One man said, “Bury me alive.” He lay on the bed with his arms dead-man crossed over his chest. First knelt at his feet and dropped her body down, little by little. I imagined it felt like heavy clods of sod covering him from the ankles up. She unhooked her bra, and her breasts fell over his face. I heard his gasps, his muffled “yes”; I watched her hold her breath and her body grow even bigger so that not a hint of him was left.

“Do you want to revive our dear departed man here?” First signalled me over as she rolled off of him. His eyes were closed, his skin purple. A smear of semen on his thigh. I blew into his mouth.

“Come toward the light.” What else could I have said as I propped his head on my lap? First nodded in encouragement. “Come to the light,” I repeated in what I hoped was an ethereal voice.

“I’m a new man,” he cried as the colour returned to his skin. I bit down on my disbelieving smirk as he pressed a hundred-dollar bill into my hand. The money seemed alive, like I was holding a baby bird; it pulsed.


***


Memory and identity are at the core of Sub Rosa.

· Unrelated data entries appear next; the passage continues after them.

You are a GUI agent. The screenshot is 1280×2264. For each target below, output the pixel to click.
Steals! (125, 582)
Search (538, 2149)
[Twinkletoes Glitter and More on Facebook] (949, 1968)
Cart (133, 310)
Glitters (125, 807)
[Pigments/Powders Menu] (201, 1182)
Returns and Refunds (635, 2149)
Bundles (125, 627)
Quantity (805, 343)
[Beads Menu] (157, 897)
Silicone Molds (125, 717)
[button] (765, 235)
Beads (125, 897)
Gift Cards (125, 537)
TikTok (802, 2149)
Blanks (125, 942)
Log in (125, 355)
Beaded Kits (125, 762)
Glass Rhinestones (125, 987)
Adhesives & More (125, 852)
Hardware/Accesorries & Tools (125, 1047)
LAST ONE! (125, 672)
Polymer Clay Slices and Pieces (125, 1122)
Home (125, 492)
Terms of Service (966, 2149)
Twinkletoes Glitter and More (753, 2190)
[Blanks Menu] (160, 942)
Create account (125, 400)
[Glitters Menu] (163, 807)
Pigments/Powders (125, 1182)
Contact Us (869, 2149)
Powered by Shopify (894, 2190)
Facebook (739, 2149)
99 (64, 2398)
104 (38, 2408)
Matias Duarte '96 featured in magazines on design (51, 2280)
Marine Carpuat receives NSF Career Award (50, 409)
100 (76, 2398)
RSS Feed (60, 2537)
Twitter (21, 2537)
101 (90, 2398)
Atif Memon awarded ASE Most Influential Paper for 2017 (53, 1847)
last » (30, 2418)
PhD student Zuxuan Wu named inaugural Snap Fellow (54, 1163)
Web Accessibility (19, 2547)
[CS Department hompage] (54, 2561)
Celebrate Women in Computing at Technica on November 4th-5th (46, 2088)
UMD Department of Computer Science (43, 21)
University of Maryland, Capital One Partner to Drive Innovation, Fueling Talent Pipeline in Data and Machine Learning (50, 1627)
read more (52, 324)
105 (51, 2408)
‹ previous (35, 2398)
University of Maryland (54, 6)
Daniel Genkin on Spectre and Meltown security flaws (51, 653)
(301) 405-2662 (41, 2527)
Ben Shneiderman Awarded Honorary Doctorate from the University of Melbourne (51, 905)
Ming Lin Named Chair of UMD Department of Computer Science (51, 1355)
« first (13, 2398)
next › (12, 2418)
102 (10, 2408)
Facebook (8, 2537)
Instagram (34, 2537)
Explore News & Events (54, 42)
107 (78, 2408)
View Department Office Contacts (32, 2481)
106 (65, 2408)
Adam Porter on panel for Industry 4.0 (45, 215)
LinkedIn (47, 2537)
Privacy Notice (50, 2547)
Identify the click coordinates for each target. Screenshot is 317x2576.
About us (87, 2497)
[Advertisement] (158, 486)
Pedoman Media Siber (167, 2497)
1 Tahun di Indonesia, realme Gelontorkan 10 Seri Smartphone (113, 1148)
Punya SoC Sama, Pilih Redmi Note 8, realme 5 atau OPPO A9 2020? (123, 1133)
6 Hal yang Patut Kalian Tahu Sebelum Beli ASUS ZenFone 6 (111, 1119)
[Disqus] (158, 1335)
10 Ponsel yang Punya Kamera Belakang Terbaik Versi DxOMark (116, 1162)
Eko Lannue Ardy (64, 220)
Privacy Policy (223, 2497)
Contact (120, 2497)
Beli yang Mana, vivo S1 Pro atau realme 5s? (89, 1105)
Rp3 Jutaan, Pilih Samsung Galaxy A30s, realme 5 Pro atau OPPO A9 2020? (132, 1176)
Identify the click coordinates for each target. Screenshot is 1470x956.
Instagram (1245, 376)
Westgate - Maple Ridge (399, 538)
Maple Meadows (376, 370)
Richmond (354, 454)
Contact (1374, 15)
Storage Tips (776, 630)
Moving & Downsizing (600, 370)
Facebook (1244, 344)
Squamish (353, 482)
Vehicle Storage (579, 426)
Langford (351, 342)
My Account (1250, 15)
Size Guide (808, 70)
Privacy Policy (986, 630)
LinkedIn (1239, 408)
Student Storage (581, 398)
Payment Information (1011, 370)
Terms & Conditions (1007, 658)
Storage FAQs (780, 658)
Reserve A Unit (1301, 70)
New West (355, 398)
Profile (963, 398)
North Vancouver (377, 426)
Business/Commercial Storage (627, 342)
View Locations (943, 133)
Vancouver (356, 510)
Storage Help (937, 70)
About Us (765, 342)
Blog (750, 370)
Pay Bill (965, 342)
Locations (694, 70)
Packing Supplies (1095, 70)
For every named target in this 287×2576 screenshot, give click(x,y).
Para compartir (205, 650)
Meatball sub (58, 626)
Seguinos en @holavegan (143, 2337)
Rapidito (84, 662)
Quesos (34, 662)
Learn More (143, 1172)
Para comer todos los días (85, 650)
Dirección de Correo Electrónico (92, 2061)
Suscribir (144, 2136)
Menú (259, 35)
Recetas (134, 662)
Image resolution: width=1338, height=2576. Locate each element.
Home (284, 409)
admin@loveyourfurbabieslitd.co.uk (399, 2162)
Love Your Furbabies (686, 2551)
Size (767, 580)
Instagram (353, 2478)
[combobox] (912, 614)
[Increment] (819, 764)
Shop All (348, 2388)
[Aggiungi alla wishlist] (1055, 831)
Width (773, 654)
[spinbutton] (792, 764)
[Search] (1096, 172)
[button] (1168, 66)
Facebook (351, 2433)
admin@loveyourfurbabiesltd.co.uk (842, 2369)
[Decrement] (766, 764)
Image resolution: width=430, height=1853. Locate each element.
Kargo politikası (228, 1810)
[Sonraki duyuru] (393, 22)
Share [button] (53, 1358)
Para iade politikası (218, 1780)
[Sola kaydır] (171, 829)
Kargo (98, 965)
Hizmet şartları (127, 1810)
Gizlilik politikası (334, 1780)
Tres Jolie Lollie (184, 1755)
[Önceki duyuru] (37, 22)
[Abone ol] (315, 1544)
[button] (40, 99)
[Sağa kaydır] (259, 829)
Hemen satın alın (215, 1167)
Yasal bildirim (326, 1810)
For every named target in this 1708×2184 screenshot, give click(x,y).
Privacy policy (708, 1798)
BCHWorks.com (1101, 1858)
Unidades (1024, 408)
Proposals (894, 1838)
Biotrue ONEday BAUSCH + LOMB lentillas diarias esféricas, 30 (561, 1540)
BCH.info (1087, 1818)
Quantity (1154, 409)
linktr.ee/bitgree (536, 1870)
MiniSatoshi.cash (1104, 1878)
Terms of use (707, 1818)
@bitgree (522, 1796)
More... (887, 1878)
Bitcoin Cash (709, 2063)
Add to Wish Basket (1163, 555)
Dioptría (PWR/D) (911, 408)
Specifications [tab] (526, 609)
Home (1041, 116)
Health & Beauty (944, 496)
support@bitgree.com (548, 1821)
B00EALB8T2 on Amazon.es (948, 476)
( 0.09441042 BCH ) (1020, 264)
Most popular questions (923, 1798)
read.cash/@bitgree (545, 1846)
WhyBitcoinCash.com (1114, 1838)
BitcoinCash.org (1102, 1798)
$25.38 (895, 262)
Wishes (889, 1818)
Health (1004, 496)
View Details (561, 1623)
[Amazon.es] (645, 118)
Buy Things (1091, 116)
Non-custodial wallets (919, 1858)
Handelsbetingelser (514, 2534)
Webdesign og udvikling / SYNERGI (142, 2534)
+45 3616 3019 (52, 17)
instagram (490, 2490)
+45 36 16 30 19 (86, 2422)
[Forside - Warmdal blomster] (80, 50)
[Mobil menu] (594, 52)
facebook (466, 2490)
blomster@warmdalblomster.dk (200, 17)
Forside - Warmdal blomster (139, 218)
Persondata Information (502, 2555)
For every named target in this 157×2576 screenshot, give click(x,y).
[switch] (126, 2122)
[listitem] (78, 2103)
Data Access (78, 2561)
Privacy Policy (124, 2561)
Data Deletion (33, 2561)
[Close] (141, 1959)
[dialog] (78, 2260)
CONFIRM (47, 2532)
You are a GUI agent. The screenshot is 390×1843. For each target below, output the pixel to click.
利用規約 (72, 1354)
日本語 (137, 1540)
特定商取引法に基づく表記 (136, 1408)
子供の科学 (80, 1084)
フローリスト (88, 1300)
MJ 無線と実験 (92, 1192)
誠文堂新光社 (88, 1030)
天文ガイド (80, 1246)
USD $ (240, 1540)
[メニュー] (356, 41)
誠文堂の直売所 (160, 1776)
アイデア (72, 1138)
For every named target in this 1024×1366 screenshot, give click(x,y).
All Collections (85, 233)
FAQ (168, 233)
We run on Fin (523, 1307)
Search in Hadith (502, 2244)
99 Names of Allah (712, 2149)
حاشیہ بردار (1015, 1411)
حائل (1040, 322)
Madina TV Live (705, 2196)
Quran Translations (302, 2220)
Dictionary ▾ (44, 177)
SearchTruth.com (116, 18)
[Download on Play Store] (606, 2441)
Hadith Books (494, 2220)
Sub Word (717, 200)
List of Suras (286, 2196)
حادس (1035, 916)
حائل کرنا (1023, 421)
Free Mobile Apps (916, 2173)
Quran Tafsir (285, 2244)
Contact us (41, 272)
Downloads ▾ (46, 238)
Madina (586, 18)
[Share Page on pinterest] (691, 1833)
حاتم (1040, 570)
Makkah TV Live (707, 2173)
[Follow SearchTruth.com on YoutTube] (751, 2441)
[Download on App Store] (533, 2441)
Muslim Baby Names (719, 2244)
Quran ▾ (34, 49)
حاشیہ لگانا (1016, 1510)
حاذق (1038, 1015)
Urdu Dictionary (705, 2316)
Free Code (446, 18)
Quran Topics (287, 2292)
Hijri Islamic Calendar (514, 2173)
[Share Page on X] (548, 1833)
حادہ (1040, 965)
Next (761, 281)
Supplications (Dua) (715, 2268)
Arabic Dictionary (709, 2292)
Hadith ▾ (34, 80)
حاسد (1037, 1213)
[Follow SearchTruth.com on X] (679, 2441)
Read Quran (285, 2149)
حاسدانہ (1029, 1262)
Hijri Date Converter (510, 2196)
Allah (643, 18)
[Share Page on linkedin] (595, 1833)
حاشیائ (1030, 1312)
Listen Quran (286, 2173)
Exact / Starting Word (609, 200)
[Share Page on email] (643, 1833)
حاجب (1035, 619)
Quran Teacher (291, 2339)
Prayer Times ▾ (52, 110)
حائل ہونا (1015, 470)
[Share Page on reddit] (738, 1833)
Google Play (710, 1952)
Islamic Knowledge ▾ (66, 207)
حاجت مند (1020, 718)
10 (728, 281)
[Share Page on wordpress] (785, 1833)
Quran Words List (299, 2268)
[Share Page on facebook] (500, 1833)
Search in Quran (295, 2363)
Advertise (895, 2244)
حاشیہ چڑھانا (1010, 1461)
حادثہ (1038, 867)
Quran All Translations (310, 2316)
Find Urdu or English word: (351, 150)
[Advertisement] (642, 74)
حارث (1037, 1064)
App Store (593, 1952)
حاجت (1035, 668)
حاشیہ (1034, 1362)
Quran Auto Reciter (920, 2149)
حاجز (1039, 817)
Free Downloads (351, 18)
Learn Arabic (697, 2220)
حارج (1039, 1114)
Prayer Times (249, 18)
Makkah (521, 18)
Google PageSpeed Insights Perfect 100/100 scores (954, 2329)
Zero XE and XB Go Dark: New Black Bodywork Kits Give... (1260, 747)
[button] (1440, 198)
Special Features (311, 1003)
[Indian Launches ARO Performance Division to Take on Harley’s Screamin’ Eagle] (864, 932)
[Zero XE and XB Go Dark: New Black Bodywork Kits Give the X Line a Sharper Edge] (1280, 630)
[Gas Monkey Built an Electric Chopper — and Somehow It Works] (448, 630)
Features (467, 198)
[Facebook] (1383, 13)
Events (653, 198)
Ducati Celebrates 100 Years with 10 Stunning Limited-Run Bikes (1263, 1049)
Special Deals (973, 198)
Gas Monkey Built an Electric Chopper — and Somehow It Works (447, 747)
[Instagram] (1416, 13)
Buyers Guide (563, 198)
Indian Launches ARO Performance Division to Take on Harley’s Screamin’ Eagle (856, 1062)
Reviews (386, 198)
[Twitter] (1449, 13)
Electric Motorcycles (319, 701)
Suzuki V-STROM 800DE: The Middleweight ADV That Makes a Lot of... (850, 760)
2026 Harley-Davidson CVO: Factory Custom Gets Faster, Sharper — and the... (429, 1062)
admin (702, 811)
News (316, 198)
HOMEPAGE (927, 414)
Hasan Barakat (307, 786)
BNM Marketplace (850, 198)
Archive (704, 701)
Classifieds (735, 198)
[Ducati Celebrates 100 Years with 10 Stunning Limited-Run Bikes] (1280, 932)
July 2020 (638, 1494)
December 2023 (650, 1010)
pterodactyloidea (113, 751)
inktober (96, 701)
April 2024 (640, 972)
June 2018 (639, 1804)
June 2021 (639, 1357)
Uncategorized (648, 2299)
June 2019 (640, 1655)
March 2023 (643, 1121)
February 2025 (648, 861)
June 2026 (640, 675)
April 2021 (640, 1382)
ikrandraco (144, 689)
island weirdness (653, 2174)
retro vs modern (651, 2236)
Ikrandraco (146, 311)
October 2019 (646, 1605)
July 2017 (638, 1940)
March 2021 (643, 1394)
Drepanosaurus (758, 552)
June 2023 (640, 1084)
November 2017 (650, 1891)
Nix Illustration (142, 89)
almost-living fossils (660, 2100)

Amber Dawn’s debut explores these broad concepts through a densely plotted magical realism narrative of gifted prostitutes called “Glories” whom each have an ability not of this world, the “live ones” that seek to escape from the city—from the Dark—by visiting Sub Rosa every chance they get, and representative fathers and mothers that run their respective houses full of working girls like high society families, respectful of one another in the open while burying their mutual distaste beneath twisted strands of town gossip and ghost stories.

Dawn’s prose is a treat. She writes sparingly, using embellishment only when necessary to create the feeling of a lucid dream when travelling between the Dark and the vibrant, hyper reality of the Sub Rosa strip. She lays out the reality beyond Sub Rosa as a muted, oppressive state of being that siphons the life of young, runaway girls, or threatens the survival of an unfortunate Glory who, because of the protection of Sub Rosa, is unprepared to deal with the harshness of a reality that they’ve forgotten over time.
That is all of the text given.